# Bladesmith Resources + Tools for beginner ?



## dynastyreaper (Mar 5, 2017)

Hey guys,

I recently join the forum and was amazed by the level of craftsman who hangs around on the site. I always wanted to make my own knife so, after graduating this semester, I plan to set up a small shop in my backyard. I have never attend a bladesmith course before so I hope you guys can answer some of my noobist questions : 

1. Where I live (Thailand), there isn't much bladesmith/blacksmith tool you can buy right off the bat. So, I'm planning to buy some of the harder to find tools and ship it back home. This is the list of the thing I plan to use at my shop. Is there anything else that is light enough to fit in my luggage that you guys would recommend ?

To buy here in the States:

Hammer ( Theres so many shape and form. please recommend me one)
Tongs (It seems to vary between 1" to 2". Not sure which one to buy)
 Temperature gauge (K-type thermocouple for measuring oven's temperature (not sure if this will be useful)

To build or buy back home:

forging oven (I'm planning to build a basi propane oven based off youtube videos)
Anvil (80-100 pounds ?)

Already have:

belt grinder ( I saw an a multitool attachment which some forum member uses. Are they necessary ?)
power drill
 bench vise

2. And the second question is about beginner resources. When you just started, is there any resources (books, videos, etc) you go to ? Recently, I've been watching Walter Sorrels video on youtube.

Thanks!

Jack


----------



## Kippington (Mar 5, 2017)

Hi Dynasty

You might find this video to be helpful with choosing your bladesmithing tongs:

[video=youtube;kzTAiZ8fGUo]https://www.youtube.com/watch?v=kzTAiZ8fGUo[/video]

He's got some other videos in there on how to make a forge too.
Hopefully someone else here can help with that, I use a charcoal forge and have no experience with gas.

A good anvil can be expensive, and generally speaking the bigger the better. A solid base is also super important because these things are essentially supposed to be an immovable object. Mine is Turkish made, about 110 pounds and cost me $800 (AUD) brand new, then I spent another $400 on a custom made stand for it. A good anvil is an amazing tool to have.

[video=youtube;6IbQCO6Bf_4]https://www.youtube.com/watch?v=6IbQCO6Bf_4[/video]

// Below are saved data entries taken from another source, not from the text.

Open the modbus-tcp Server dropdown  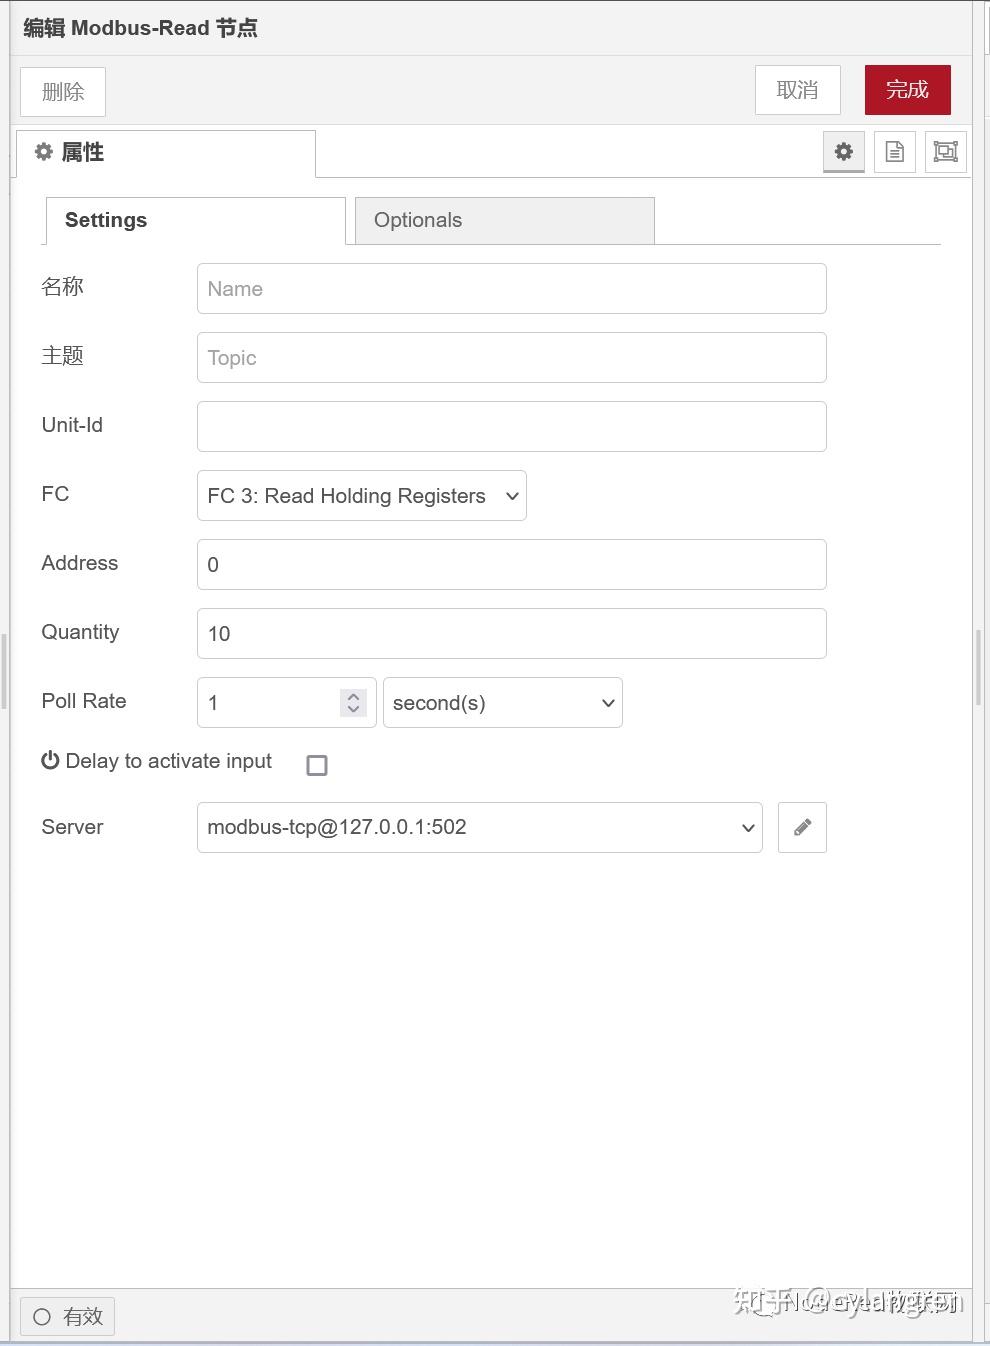(x=480, y=827)
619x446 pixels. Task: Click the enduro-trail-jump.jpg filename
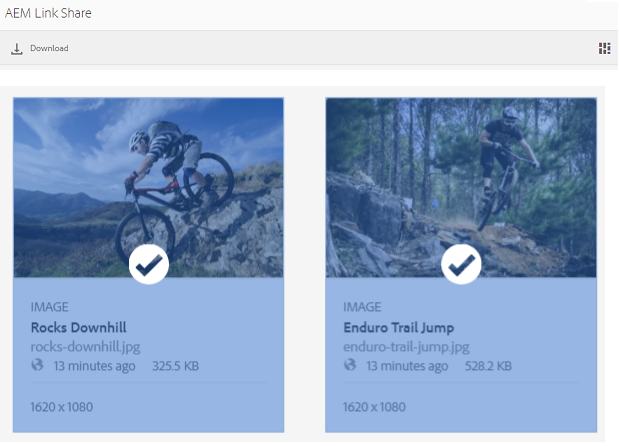(x=406, y=347)
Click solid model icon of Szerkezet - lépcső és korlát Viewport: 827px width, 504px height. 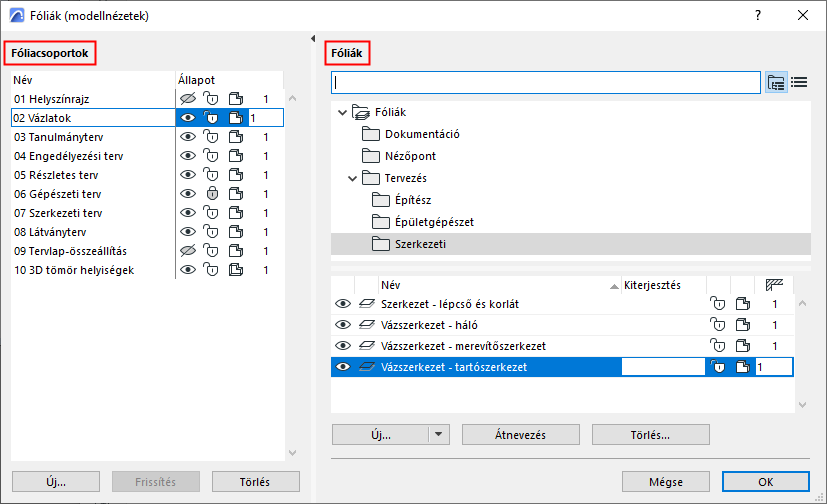tap(741, 304)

Hammers are easy to buy. You can find half decent ones everywhere these days. Black/bladesmithing mostly use cross pein/peen hammers. The angled edge on the back gets used to draw out steel.







Good luck!


----------



## Beau Nidle (Mar 13, 2017)

I've found a thermocouple to be invaluable when starting off. It's hard to judge temperature without it as a beginner. I went as big as I could afford on the anvil and got 120lbs, plus a stand for it that is about 40lbs. Hammers, I have 3 already and I use all of them. There's a 3.3lb cross pein, a 2.5lb straight pein, and a 2.5lb forward weight. If I had to pick just one I'd probably go with the straight pein.


----------



## NO ChoP! (Mar 13, 2017)

There's a badass knifemaker in Thailand; goes by Che Americano on Facebook. Check him out.


----------



## dynastyreaper (Mar 14, 2017)

Oh wow, thank you all for the recommendation to the Che Americano. Looks like he is offering some knife making lesson as well. I'll be sure to contact him! Also, just for an update, I found a couple anvil that is between 50-100kg with a reasonable price. Also, I'm ordering a 2.2 pound German style hammer just to start off.


----------